Claude Lelouch l'amour c'est mieux que la vie
Claude Lelouch : "Quand on est amoureux, on retombe en enfance. On bascule dans la générosité". (Photo) Lou Benoist / AFP

Interview/Cinéma. Dans son cinquantième film, construit comme un match de boxe, Claude Lelouch, l’un des plus grands cinéastes français célèbre la vie, l’amour, l’amitié. On croise le diable, Jésus, le jazz et un casting exceptionnel : Sandrine Bonnaire, Gérard Darmon, Ary Abittan, Philippe Lellouche, Kev Adams, Elsa Zylbesrtein, Béatrice Dalle, Clémentine Célarié, Robert Hossein… « L’amour c’est mieux que la vie » (sortie, le 19 janvier), au scénario percutant, touche le public au plus profond et fait du bien dans cette période tourmentée. Entretien.


Claude Lelouch : « L’amour est la plus belle invention de la vie »


claude lelouch Claude Lelouch le 10 Mai 2019. • Photo : JOEL SAGET - AFP
Claude Lelouch : « Je ne fais rien d’autre qu’être un reporter de ce monde contradictoire »

Le public était debout après la projection en avant-première de « L’Amour c’est mieux que la vie », votre nouveau film. Et dans la salle on pouvait voir quatre générations de spectateurs. Vous attendiez-vous à une telle longévité ?

Claude Lelouch : Non. Ça me touche énormément ! J’ai eu la chance de faire cinquante films sans trop me poser de questions. J’ai toujours fait confiance à mon intime conviction. Elle est plus précise que mon intelligence. Elle ressent des choses qui relèvent de l’inconscient, de l’irrationnel. Je suis heureux car durant la tournée d’avant-premières, j’ai constaté que ce film touche les gens au plus profond d’eux-mêmes. Ils y trouvent quelques réponses aux questions qu’ils se posent en ce moment. J’espère qu’il leur donne envie de vivre même si, derrière la vie, il y a la mort. Je ne fais rien d’autre qu’être un reporter de ce monde contradictoire. J’en filme le spectacle extraordinaire à travers des hommes et des femmes qui sont ni des héros, ni des salauds, mais qui ont les qualités de leurs défauts.

Vous avez souvent créé des couples incroyables. C’est le cas cette fois encore avec Gérard Darmon et Sandrine Bonnaire.

§ **TÂCHE 1**:
D'après l'entretien avec Claude Lelouch, pourquoi le cinéaste fait-il confiance à son intime conviction ?
§ **TÂCHE 2**:
Recopiez le passage de l'entretien avec Claude Lelouch compris entre « Interview/Cinéma. Dans son » et « période tourmentée. Entretien. », ces deux passages inclus.
§ **TÂCHE 3**:
Poursuivez l'entretien avec Claude Lelouch à partir de l'endroit où il s'arrête.

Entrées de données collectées
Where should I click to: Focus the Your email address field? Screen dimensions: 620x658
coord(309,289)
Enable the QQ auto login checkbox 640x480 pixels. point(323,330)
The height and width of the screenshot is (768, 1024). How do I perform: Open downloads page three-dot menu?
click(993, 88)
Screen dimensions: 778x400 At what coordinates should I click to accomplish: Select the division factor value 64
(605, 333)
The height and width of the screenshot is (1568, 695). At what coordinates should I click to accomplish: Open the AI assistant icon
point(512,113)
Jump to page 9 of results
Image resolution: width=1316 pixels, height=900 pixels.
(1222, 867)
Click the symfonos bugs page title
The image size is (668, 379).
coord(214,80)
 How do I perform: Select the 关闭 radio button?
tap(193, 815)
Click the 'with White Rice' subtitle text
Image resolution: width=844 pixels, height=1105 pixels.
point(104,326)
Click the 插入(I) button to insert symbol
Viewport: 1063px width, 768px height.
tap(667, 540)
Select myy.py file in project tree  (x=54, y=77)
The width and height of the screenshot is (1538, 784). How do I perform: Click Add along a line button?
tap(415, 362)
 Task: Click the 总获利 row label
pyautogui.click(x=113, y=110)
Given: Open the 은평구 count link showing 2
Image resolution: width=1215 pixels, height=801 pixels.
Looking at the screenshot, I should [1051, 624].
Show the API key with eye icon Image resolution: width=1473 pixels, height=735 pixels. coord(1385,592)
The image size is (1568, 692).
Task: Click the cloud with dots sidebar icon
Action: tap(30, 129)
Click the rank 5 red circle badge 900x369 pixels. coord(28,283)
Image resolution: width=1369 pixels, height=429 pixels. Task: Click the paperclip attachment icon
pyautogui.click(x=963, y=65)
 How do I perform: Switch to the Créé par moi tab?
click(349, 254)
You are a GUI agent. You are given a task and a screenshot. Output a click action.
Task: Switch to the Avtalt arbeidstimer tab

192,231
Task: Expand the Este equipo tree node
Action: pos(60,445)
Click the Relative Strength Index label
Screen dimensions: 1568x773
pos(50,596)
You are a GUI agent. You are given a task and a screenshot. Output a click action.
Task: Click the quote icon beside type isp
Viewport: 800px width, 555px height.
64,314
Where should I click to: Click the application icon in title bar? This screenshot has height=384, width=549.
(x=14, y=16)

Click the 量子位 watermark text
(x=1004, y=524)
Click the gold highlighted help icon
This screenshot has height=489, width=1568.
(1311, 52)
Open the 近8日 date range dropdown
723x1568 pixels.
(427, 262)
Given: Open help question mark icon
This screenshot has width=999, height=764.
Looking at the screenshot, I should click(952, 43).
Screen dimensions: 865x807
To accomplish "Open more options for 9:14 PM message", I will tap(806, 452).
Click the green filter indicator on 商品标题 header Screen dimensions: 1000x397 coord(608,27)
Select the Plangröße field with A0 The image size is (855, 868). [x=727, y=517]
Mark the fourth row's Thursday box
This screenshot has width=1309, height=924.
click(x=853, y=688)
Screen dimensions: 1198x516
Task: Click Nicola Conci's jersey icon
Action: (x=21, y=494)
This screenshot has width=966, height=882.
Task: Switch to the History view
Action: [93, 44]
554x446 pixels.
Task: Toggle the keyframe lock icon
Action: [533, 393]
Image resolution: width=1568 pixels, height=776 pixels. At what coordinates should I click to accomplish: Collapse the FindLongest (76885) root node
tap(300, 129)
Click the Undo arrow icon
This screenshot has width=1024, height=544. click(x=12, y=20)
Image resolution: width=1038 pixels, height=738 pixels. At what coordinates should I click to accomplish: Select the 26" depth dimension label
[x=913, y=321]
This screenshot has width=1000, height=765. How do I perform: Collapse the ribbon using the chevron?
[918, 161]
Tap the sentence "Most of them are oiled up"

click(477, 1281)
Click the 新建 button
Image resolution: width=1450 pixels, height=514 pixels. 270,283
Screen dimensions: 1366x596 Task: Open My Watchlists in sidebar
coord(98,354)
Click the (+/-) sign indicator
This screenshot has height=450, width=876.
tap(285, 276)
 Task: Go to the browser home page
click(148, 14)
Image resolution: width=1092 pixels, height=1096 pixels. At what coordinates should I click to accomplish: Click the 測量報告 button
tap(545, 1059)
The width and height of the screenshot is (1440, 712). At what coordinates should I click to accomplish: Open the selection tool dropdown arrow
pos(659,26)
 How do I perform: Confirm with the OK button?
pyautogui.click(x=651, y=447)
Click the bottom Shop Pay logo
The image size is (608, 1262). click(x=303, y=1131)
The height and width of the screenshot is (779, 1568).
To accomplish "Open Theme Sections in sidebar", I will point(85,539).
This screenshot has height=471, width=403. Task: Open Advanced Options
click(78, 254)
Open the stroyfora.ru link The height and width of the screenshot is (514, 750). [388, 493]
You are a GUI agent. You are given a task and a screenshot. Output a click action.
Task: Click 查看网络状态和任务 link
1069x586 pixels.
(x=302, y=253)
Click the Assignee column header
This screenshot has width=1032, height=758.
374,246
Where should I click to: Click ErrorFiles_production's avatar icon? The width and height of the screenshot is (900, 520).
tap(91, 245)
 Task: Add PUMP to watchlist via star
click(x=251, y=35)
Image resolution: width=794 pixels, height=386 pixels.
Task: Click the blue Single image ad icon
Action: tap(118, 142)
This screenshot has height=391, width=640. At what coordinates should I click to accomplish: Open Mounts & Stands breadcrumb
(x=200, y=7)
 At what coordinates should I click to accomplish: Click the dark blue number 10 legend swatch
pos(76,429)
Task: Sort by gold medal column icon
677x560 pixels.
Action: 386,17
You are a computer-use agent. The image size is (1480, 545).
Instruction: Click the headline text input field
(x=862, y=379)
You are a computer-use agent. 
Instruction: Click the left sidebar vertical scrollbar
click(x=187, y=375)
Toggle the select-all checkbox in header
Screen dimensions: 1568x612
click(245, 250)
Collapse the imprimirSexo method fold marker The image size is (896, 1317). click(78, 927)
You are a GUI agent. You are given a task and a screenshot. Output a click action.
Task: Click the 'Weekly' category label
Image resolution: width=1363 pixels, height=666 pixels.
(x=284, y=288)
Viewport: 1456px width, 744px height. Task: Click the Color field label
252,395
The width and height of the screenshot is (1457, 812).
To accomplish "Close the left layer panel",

§ **RÉPONSE 1**:
Son intime conviction est plus précise que son intelligence. Elle ressent des choses qui relèvent de l'inconscient et de l'irrationnel.

§ **RÉPONSE 2**:
Interview/Cinéma. Dans son cinquantième film, construit comme un match de boxe, Claude Lelouch, l’un des plus grands cinéastes français célèbre la vie, l’amour, l’amitié. On croise le diable, Jésus, le jazz et un casting exceptionnel : Sandrine Bonnaire, Gérard Darmon, Ary Abittan, Philippe Lellouche, Kev Adams, Elsa Zylbesrtein, Béatrice Dalle, Clémentine Célarié, Robert Hossein… « L’amour c’est mieux que la vie » (sortie, le 19 janvier), au scénario percutant, touche le public au plus profond et fait du bien dans cette période tourmentée. Entretien.

§ **RÉPONSE 3**:
Ils se rencontrent à mi-chemin, au milieu de leur vie. Et nous montrent que la deuxième mi-temps peut être encore plus passionnante que la première parce qu’on tient compte dans la seconde de tout ce qu’on a appris dans la première. Je pense que ce couple va laisser de très belles traces. Il donne la pêche. Il nous montre qu’on peut aimer à tous les âges. L’amour n’a pas d’âge. Il console de tout. Quand on est amoureux, on retombe en enfance. On bascule dans la générosité. L’amour est la plus belle invention de la vie. L’amour, c’est mieux que la vie. C’est mon intime conviction. J’essaie d’être positif dans un monde où le négatif est trop fort.



Depuis « La belle histoire », vous montrez beaucoup d’intérêt pour les préoccupations religieuses. Dans celui-ci, dieu et le diable forment un sacré couple.

Nous sommes tous le dieu et le diable de quelqu’un. On a tous la possibilité de faire le bien et le mal. J’ai matérialisé Jésus et le diable qui travaillent ensemble. Ils forment un duo d’enfer. Et se chamaillent en permanence. Le diable explique constamment à Jésus qu’il faut forcément passer par le mal pour trouver le bien. Les gens n’apprennent que dans la difficulté et la sueur.

Est-ce votre cas ?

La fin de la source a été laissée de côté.